Yell fire or learn to cook 
I've been hearing about a techblogger vs. warblogger story that's likely to come up in a New York paper. I wasn't interviewed for it (guess I'm too much of neither), but Ken and Glenn and Dave were.
Back in the Pleistocene, when I was a cub reporter for a suburban New Jersey newspaper, I had a managing editor who kept asking, "But what's the story?" When I'd say "There isn't one," he'd say, "Well, make it a story."
It was easy. Stories are about characters and conflicts. Each defines the other, regardless of inconvenient complexities and contradictions. If you're a competent writer, and you keep your characters and conflicts simple, the story writes itself.
That's why we have the warbloggers vs. techbloggers story.
The big inconvenience is that, once again, we're dealing with AND logic here, not OR. The blogosphere is comprised of thinkers and linkers and diarists and techbloggers and warbloggers and newsbloggers and everybody else with a mouse to grind. What's happening is writing, and its out of fucking control.
To blur or not to blur 
John Engler suggests OS X users (now upgraded to 10.1.5) download Silk 1.0, which enables Quartz text rendering (which involves antiialising) in any or all Carbon applications. It's free.
I'll try it, but meanwhile I just wish I could turn antialiasing off on pretty much everything. It might be smooth as silk, but it's also blurry as shit. Makes me feel like I've got cataracts.
[Later...] Two readers recommended TinkerTool, and it's terrific. It not only gives me easy control over font blurring, but allows me to reset the screen shot default from .tiff to .jpg or .png. Nice.
Either that or we're a bunch of pricks on one big cactus 
Eric Raymond, in Who's a warblogger? Blogotypology considered:
| | The blogotypological distinction that makes the most sense to me is "thinker" vs. "linker". I know which of those camps I'm in. I'm a thinker, an essayist. I'd rather write about my original thinking than reflect or index other peoples' words. VodkaPundit was right on when he compared me to Steve Den Beste over at U.S.S. Clueless. Glenn Reynolds is, of course, the king of the linkers (though he goes into thinker mode off-blog).
|
He concludes,
| | We're all writers, a prickly bunch, and we're all to some degree category-busters by nature or we wouldn't be here in the infancy of a new medium at all. Still...I suspect that more definite blogotypes will emerge as people explore the space of available styles and discover which ones are most effective at communication.
|
In The Courage to Create (which I can't find, but must be around here somewhere), Rollo May says writers are different from sculptors, painters, and other creative types because they suffer the illusion that the world really needs to hear what they have to say.
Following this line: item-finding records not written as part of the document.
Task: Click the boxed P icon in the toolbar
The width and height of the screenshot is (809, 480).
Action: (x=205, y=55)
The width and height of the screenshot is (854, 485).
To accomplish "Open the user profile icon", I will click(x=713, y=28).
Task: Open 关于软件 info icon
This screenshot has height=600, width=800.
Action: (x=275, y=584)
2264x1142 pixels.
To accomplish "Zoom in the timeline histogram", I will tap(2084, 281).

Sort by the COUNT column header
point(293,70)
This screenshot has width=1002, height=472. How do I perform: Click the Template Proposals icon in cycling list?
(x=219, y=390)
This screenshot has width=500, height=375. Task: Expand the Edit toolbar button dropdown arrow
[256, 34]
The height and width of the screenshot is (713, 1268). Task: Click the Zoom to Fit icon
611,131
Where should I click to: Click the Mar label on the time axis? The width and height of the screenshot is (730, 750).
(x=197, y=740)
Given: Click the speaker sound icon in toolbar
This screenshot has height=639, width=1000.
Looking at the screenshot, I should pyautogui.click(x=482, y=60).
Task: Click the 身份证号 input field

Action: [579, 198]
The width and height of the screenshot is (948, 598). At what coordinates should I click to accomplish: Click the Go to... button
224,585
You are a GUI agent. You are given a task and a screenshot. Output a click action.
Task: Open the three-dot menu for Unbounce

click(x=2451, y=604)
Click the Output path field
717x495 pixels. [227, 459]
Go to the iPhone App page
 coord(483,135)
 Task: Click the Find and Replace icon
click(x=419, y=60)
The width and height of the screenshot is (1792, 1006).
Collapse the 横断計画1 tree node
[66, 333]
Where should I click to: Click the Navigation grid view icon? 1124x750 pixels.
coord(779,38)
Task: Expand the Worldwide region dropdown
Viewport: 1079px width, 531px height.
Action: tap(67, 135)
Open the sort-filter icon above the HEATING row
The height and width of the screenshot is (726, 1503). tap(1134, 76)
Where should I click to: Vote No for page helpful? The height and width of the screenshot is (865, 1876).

Rather explains things, no?
Cruise debriefing 
While I get some sleep, I'm going to turn the blog over to the estimable Bernie Dunham, without whom hundreds of geeks would have been Net-less at sea this past week, and on other Geek Cruises. Bernie writes knowingly about many cruise-related things, here. here, here, here, here, here and here. He and his wife Margie were also terrific company on the boat.